The request → Return the lines of the material below verbatim, from the line containing "Viewport: 1372px width, 880px" up to and including the line containing "Looking at the screenshot, I should [x=41, y=744].".

[Target position records]
☆ ☆ ☆ ☆ ☆

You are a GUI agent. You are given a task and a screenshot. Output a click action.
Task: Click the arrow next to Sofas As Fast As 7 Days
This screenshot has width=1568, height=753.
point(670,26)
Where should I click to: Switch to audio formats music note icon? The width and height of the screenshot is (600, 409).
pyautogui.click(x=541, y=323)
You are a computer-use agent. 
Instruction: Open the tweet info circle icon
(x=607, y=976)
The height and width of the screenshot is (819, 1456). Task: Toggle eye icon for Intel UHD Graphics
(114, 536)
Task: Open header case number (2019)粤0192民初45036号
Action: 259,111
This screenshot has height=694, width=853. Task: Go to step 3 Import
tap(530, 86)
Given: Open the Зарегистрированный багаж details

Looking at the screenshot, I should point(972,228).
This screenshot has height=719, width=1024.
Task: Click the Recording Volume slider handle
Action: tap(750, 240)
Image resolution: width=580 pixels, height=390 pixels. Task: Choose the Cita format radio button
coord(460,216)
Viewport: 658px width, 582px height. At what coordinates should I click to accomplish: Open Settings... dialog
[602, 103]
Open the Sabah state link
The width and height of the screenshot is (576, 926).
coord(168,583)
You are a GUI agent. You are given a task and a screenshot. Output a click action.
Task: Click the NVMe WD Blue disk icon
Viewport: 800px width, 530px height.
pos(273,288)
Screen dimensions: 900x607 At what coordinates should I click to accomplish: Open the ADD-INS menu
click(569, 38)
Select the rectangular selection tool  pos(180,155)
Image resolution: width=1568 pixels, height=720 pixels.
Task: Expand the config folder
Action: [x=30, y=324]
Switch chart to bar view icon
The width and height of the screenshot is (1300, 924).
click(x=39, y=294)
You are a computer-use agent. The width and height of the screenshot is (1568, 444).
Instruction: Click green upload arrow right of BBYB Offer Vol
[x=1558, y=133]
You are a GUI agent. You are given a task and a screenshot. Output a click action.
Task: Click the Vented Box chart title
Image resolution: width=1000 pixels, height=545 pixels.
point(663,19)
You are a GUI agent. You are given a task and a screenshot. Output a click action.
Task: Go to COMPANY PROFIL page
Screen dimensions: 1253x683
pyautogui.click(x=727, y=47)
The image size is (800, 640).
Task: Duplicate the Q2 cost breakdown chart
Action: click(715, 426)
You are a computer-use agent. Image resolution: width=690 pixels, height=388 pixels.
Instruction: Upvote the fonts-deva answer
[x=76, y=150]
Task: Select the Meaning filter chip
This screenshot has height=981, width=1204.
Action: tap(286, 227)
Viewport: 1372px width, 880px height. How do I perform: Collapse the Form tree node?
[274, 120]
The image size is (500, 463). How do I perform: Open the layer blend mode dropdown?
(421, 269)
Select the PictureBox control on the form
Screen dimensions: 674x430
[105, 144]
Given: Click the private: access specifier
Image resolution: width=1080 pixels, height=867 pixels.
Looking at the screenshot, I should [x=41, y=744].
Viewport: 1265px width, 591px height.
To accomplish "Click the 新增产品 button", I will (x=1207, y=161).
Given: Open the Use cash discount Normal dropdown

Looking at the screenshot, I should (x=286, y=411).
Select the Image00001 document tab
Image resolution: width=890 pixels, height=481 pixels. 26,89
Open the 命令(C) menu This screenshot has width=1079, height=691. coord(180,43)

☆ ☆ ☆ ☆ ☆

Response to this task →
Viewport: 1372px width, 880px height. How do I perform: Collapse the Form tree node?
[274, 120]
The image size is (500, 463). How do I perform: Open the layer blend mode dropdown?
(421, 269)
Select the PictureBox control on the form
Screen dimensions: 674x430
[105, 144]
Given: Click the private: access specifier
Image resolution: width=1080 pixels, height=867 pixels.
Looking at the screenshot, I should [x=41, y=744].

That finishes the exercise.